> [Task statement]: Reproduce all of the data below, swapping "element" for "item" and leaving everything else the same.

=== Section Start ===

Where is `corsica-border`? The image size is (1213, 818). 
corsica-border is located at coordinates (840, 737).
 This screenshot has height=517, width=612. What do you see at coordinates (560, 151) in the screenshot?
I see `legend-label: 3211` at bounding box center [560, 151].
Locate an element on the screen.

=== Section End ===

> [The completed task]:
Where is `corsica-border`? The image size is (1213, 818). 
corsica-border is located at coordinates (840, 737).
 This screenshot has height=517, width=612. What do you see at coordinates (560, 151) in the screenshot?
I see `legend-label: 3211` at bounding box center [560, 151].
Locate an item on the screen.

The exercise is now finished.